D.C.’s King Day Parade to feature 2 gay grand marshals

ABOVE: Melvin Deal (L) and Phillip Pannell. Photos via the D.C. Martin Luther King, Jr. Holiday Parade.

Melvin Deal, founder and artistic director of D.C.’s highly acclaimed African Heritage Dancers and Drummers performing arts group who’s gay, and longtime D.C. gay and Ward 8 community activist Phil Pannell, who serves as executive director of the Anacostia Coordinating Council, are among nine people selected as grand marshals for the 40th Annual D.C. Martin Luther King Jr. Holiday Parade.

The website for the King Day Parade says it will take place this year on Jan. 18, as a virtual event due to the COVID-19 pandemic.

“Stay tuned!” a website message says for information on how to access the virtual parade through the website mlkholidaydc.org.

“The parade began in 1979, six years before King’s birthday became a federal holiday,” says the website, which is produced by the parade’s current lead organizer, Denise Barnes, publisher of the Washington Informer, one of D.C.’s two African-American newspapers.

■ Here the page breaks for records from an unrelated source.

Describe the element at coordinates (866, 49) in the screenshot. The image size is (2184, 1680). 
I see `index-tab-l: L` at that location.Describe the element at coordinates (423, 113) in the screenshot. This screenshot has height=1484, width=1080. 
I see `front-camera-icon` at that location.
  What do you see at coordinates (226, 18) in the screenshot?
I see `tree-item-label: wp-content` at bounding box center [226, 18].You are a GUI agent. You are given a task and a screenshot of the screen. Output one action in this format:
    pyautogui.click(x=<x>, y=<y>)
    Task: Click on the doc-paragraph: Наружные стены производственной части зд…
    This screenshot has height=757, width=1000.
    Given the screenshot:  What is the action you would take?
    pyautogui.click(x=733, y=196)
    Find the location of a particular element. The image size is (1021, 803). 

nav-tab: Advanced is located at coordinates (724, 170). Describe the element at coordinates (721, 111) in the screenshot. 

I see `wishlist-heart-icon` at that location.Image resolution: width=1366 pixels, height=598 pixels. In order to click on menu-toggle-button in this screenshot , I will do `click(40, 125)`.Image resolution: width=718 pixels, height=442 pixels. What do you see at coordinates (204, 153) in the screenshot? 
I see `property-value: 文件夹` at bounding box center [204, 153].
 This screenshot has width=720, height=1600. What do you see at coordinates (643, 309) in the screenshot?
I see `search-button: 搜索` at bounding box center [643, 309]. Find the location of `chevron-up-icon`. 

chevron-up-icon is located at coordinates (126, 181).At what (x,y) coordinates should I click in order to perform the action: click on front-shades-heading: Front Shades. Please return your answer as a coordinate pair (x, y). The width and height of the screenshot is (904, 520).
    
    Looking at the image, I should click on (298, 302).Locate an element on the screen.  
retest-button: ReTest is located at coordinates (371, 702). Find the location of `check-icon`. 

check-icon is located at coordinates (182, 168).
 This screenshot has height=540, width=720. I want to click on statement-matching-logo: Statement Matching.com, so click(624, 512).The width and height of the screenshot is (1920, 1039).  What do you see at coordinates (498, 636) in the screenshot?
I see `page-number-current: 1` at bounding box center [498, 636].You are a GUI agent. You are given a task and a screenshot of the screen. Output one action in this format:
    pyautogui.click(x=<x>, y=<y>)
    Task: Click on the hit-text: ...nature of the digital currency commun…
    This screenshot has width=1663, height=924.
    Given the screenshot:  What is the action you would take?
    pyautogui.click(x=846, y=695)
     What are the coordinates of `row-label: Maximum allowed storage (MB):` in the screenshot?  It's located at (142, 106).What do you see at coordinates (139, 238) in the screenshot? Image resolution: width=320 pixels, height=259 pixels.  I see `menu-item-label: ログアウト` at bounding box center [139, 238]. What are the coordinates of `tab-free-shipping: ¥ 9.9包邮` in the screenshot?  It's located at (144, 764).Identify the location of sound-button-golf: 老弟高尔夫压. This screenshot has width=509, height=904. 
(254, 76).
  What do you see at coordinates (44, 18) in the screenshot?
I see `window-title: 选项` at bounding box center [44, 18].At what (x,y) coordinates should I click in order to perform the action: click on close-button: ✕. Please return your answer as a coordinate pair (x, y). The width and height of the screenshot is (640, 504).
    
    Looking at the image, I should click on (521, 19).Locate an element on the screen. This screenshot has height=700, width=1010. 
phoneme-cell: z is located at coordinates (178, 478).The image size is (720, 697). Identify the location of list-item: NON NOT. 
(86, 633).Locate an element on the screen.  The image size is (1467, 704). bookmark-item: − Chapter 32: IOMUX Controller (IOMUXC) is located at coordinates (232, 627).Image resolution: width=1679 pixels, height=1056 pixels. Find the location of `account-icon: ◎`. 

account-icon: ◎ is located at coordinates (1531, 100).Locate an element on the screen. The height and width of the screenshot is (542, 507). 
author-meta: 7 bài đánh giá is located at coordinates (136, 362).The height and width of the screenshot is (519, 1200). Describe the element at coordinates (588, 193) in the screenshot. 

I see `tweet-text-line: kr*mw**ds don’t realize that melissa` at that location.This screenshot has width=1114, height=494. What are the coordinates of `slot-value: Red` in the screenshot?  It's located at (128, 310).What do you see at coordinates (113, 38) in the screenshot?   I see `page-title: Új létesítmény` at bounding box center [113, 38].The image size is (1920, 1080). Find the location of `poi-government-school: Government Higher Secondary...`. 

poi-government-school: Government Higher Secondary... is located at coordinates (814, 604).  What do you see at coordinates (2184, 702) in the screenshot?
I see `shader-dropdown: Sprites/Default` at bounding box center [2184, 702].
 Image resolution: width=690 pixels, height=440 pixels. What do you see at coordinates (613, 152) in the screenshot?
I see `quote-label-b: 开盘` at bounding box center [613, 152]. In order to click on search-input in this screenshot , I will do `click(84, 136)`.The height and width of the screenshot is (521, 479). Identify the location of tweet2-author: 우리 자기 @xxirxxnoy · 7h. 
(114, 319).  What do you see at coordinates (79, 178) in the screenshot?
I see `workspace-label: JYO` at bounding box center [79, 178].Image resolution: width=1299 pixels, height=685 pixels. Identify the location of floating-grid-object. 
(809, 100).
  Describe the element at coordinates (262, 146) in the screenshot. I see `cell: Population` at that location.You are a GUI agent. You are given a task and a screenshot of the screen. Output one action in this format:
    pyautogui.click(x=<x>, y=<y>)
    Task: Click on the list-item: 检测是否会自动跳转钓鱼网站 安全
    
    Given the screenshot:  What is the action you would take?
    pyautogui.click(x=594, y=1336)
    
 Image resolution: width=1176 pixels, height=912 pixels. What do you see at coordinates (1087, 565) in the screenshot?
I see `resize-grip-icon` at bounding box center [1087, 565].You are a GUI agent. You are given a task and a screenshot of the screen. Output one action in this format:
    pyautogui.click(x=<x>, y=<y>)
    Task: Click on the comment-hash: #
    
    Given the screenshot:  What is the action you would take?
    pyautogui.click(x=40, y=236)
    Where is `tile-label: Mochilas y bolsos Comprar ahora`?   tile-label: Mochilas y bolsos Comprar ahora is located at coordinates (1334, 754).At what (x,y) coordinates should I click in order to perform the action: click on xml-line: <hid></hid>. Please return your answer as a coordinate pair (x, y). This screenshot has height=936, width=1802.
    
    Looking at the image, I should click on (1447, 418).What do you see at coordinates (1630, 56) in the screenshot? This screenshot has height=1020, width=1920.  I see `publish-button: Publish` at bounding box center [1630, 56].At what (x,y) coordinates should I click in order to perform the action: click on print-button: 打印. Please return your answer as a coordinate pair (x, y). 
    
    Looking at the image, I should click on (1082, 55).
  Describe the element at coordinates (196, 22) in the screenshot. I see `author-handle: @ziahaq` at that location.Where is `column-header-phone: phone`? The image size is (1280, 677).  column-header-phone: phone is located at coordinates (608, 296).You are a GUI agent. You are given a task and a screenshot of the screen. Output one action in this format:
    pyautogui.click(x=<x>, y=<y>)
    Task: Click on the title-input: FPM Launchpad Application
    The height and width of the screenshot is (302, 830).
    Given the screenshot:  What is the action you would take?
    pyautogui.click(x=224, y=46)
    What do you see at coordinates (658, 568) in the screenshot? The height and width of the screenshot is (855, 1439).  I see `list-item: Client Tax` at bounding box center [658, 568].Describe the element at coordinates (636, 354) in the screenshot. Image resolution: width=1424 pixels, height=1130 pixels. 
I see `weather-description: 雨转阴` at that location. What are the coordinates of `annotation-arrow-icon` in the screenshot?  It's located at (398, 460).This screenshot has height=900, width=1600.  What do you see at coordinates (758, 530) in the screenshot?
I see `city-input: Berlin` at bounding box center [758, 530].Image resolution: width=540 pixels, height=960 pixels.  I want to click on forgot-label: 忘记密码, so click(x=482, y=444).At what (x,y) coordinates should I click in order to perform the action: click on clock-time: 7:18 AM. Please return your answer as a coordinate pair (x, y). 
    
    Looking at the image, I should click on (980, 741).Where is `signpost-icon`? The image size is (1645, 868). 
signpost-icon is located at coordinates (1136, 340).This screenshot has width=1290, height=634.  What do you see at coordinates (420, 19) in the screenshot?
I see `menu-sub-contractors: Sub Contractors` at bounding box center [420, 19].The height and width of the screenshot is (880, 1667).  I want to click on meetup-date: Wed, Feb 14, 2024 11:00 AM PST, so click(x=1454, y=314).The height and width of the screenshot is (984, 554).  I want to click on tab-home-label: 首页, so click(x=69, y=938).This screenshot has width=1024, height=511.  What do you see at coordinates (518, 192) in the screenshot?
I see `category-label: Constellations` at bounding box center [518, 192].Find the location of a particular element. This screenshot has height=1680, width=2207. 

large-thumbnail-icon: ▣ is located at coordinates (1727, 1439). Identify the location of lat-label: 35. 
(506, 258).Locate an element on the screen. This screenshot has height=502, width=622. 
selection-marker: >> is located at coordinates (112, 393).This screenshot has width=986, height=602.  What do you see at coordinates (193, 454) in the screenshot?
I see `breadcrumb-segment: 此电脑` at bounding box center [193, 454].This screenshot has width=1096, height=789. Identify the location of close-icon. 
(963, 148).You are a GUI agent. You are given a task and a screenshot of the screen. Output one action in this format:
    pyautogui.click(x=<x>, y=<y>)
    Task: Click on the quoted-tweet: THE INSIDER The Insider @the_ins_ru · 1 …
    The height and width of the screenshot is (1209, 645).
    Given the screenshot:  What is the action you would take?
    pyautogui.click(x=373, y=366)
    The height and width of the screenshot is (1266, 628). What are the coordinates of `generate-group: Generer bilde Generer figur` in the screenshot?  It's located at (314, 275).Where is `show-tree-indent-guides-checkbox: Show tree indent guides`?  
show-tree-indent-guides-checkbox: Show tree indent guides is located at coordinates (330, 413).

“Dr. King’s life and legacy is commemorated by a day of service and promoted as A Day On and Not a Day Off,” the website says.

Deal, who recently celebrated his 78th birthday, is described on the African Heritage Dancers and Drummers website as an accomplished dancer, musician, choreographer, and researcher who has studied at Ghana University, the University of Nigeria and other cultural institutions to become highly knowledgeable in the African Diaspora.

“The African Heritage Dancers and Drummers were one of the first ‘Black Performing Arts’ companies originating in the Inner-City Shaw communities of Metro Washington, D.C. as a Black Cultural Awareness project in the early 1960s,” the website says. “Originally composed of primarily community residents, the African Heritage Company has grown to include performers from around the world, including the continent of Africa,” it says.

“Mr. Deal has worked tirelessly in researching African cultural manifestations to be used in the building of self-esteem and addressing the presence of violence, delinquency and dysfunctional lifestyles and abuse in African-American communities,” the website says.

Pannell, a longtime community activist and advocate for neighborhoods east of the Anacostia River, is a current member of the D.C. Democratic State Committee. He has served in leadership positions for a number of community-based organizations, including the Congress Heights Community Association.